En attendant, les 37 personnes accompagnées depuis mars 2021 réactivent des savoirs souvent bien enfouis. « Rien n’est laissé au hasard, toute activité a des vertus pédagogiques, confie Catherine. Le plan du jardin pédagogique a permis de reconsidérer certaines notions mathématiques, d’apprendre à concevoir un plan, de savoir se positionner dans l’espace. » Toute l’année, sans relâche, la coordinatrice organise des Olympiades de tondeuse, fait monter celles et ceux qui n’ont pas le permis sur un tracteur et imagine mille activités pour rendre l’apprentissage ludique. « Ici, on ne fait pas pour faire. Tout est construit pédagogiquement pour faire monter en compétences et sert aux personnes en inclusion comme au projet. »
On apprend notamment à bien se nourrir en mettant les mains dans la terre.
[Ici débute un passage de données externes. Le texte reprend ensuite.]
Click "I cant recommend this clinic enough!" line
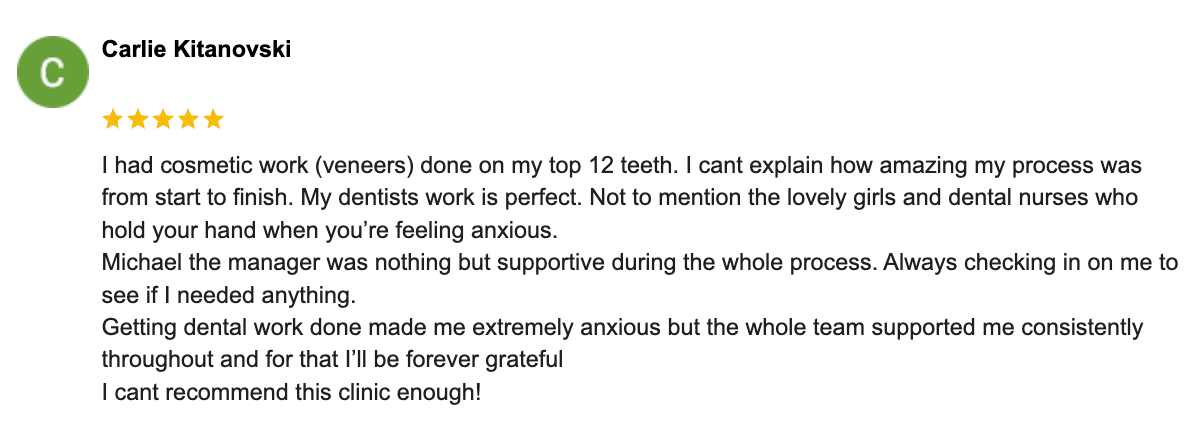The width and height of the screenshot is (1194, 426). [291, 392]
Les jardins solidaires, en forme de mandala (une autre façon de faire des calculs de surface) sont réservés à la quinzaine de salariés qui cultivent leurs propres légumes.
Work in progress
Depuis l’arrivée de l’association et de ses salariés il y a 3 ans, le site a bien changé. Les ronces ont été enlevées, les abords et l’intérieur des bâtiments dégagés, les murets de pierre reconstruits, un verger conservatoire fait de 27 variétés de pommes normandes a été planté, des animaux des éleveurs voisins accueillis…
Il reste encore beaucoup à faire, ça tombe bien c’est tout l’enjeu de ce chantier. Dans quelques années, la maison du gardien sera reconvertie en gîte meublé, les anciennes écuries, bergeries, porcheries seront réhabilitées avec le réseau Maisons paysannes de France et deviendront des salles de rencontre, des bureaux ou des ateliers techniques. La petite chaumière pourrait bien abriter un musée agricole. Côté manoir, le clou historique du lieu, il pourrait devenir un lieu de séminaires et d’événementiel. Et les premières races locales devraient très prochainement faire leur entrée.
Quand tout sera réhabilité, Gilles, Stéphane, Jean-Philippe et toutes les personnes qui passent par ici, auront sans doute pris leur envol. Ils auront alors, symboliquement, accroché un petit nichoir à leur nom dans le grand arbre tout près du portail d’entrée. Un porte-bonheur à plumes pour leur souhaiter bonne route et bon voyage.
Lauréat du programme Inclusion & Ruralité de la MSA dont l’objectif est de susciter l’implantation de structures inclusives en zones rurales isolées, le Domaine de Champeaux fait partie des 35 projets sélectionnés dans toute la France. Pendant 3 ans, l’activité d’inclusion de la ferme bénéficie d’un soutien technique et financier conséquent dont l’accompagnement au long cours de makesense.